April 11, 2024

Can't We Do Marketing Better?

Can't We Do Marketing Better?

When I was Pitney Bowes' CEO and also the Co-Chair of the Mailing Industry Task Force, I often heard the phrase "junk mail" applied to direct marketing mail. Today, we refer to junk email as "spam" and it gets diverted away from our primary inboxes.

As an attorney who approved marketing campaigns and the copy associated with them and an operating executive to whom marketers reported, I am astounded at how marketers and operational executives define "success" in advertising campaigns If they did a direct letter mail campaign and it was "profitable" in terms of its revenue yield at a 1% response rate, they considered the campaign "successful."

But I look at it differently. If 1% of recipients respond favorably, that means that 99% of the recipients either don't want to receive the mail or email or they find the channel, timing, the price, or the product or service offered not to match their needs. Moreover, that means that Pitney Bowes or any other firm with comparable results was spending too much to secure a new order

Pitney Bowes spent a lot of effort using controlled testing through which we sent out letter mail pieces using different marketing channels, timing, pricing, messages, and products to get side-by-side comparisons of results. Our goal was to increase our response rate and reduce the cost of securing an order. The process took 12-18 months when we tried to improve the success rate for a newly-introduced Personal Post Office postage meter, and we succeeded in increasing response rates and reducing significantly the cost per order. We were never satisfied and continually sought to increase our response rates and reduce the cost of securing new orders.

Yet what we did was not typical of how many marketers operated. They got enamored of doing things a certain way, and, once they found a profitable approach, kept doing it, as opposed to trying to improve on their results.

Before 1996, Pitney Bowes spent money on TV, radio, and national print magazine advertising for the Personal Post Office postage meter and used John Ratzenberger, who played Cliff the mail carrier on the TV series Cheers, as our celebrity spokesperson.
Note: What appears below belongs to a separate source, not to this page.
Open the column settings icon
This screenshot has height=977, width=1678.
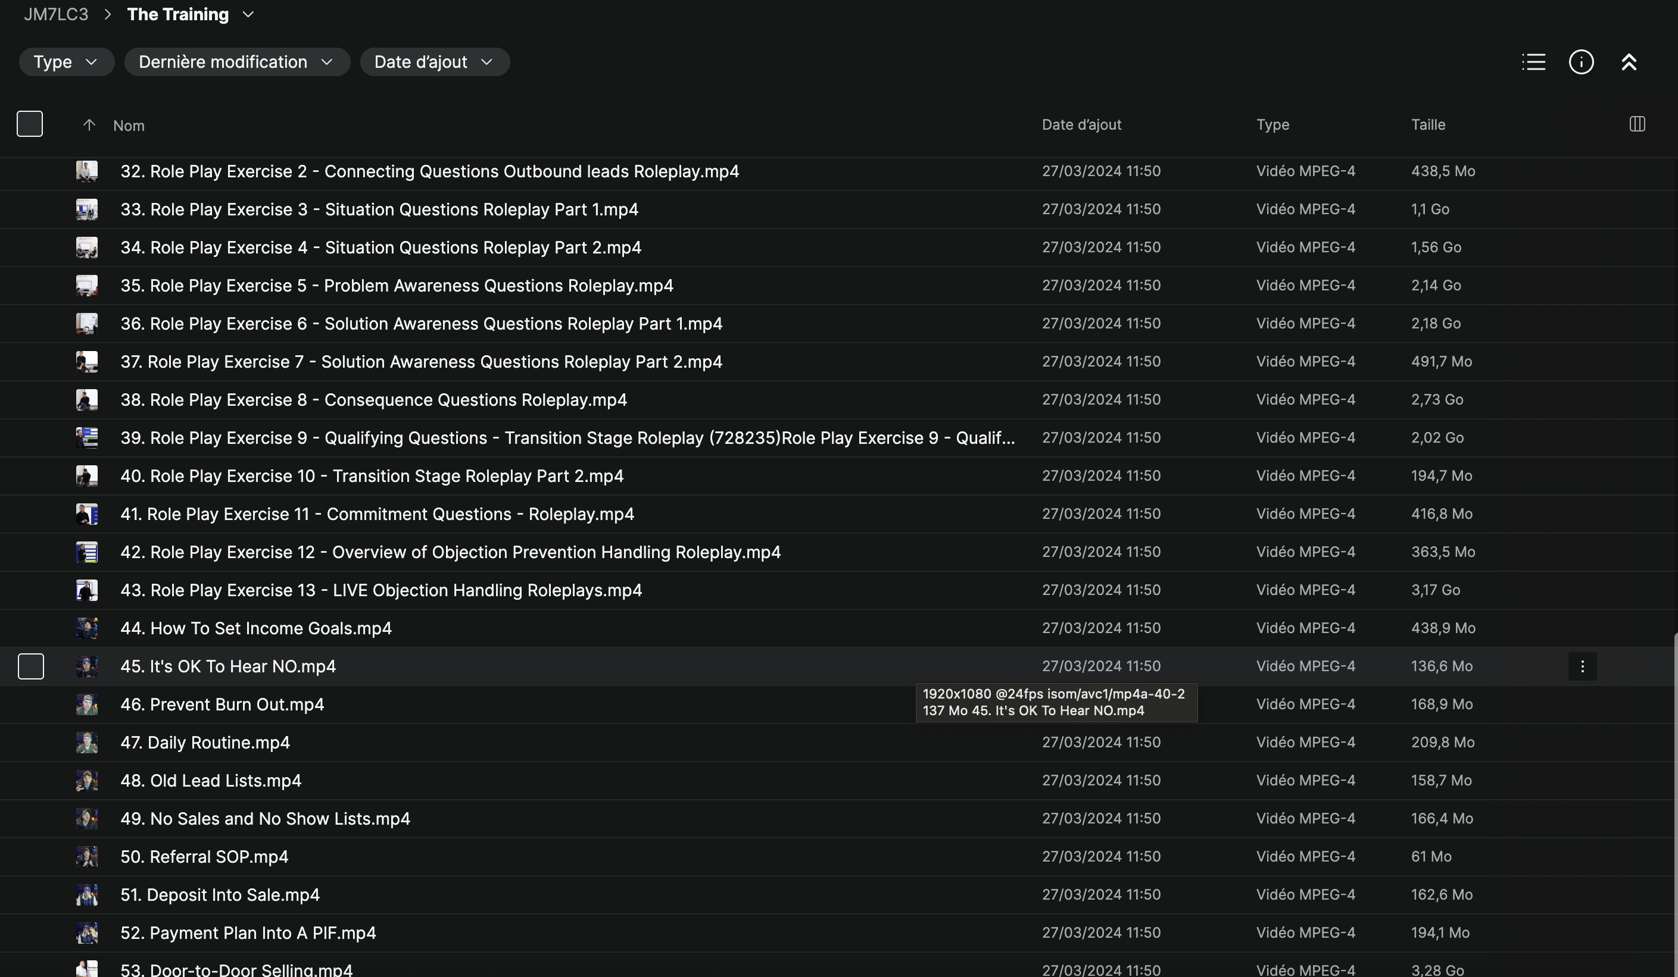click(x=1637, y=124)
Outsiders complimented us and our employees and directors were excited that we were getting national visibility for this new product.

There was only one problem: the economics of this marketing campaign were not great. Too many customers signed up, received their postage meter, and then cancelled within a few weeks or months of receiving the equipment. We had the highest cancellation rate ever as a result of this campaign. We transitioned to much less glamorous and more targeted marketing and, over time, were successful enough that our head of small business marketing, Neil Metviner, on behalf of our small business customer division, accepted an award as B-to-B Marketer of the Year by the Direct Marketing Association

Many marketers like the idea of doing memorable campaigns and getting awards for their creativity, but, ultimately, the fact that non-customers admire the campaign and reward those who designed and implemented it is beside the point. The simple question for any marketing message, channel, offering, or timing is this: did it succeed in delivering the highest lifetime customer value? This is true, whether the product or service is sold to business customers or consumers or even to employees that self-insured employers are trying to engage for health-promoting activities.
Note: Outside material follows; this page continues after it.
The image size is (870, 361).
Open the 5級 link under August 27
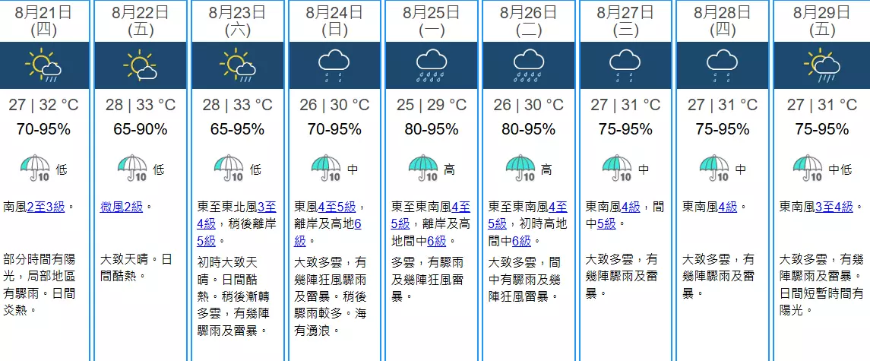click(606, 224)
For example, as we think about the role of generative artificial intelligence (AI) for the production of marketing copy, its most compelling value proposition is not that it significantly outperforms human marketing copy writers the first time around, although it might achieve that result. With generative AI, marketing copy can be created in less than a minute for pennies, which, for many customers, will make it appealing.

But, when properly designed, it learns far faster than do humans. AI is far more effective and infinitely faster in delivering multiple versions of a message, pricing plans, timed outreaches, and channels and in analyzing what combinations work best for what target audiences. The gap between the human marketer and intelligent use of AI widens rapidly. Our MoveFlux platform learns faster than human marketers, but it is designed to create marketing copy consistent with the client's goals, brand guidelines, style of communication and data protection and security requirements.

But the business marketplace uptake is far slower than it should be, because many marketers aspire only to deliver a "profitable" campaign, that is, a campaign in which the economic return for the campaign exceeds the cost of designing and executing it. Marketers often get insufficient funding to test whether their campaigns can be improved. All too often, response rates decline, but they keep doing the same things.

Some marketers experiment, but they rely on human intelligence, as opposed to testing their instincts and insights against alternatives that AI might generate. They are highly confident that they can discern what works and why it works, even though they do not test their instincts systematically.

John Wanamaker, a pioneer in creating the retail store formats that dominated how Americans shopped for most of the 20th century once said: "Half the money I spend on advertising is wasted; the trouble is I don't know which half." That no longer has to be the case, but many marketers act as if it were still impossible to assess what advertising and marketing spending is accomplishing or as if their judgments, which are not based on good data, enables them to determine whether and to what extent their marketing activity is working.

Many Americans who reach high levels in organizations want to settle into predictable, consistent processes that produce enough positive results to help them stay in their jobs, but are not driven to improve on those processes.

Artificial intelligence upends all of this. It is partially because it produces different or better results than humans can, but also because it challenges humans to employ AI to improve continually. Its likelihood of improving outcomes is not guaranteed. At least right now, human intelligence is needed. But it is inevitable that firms that integrate generative AI into their marketing processes will outstrip those that fail or refuse to do so.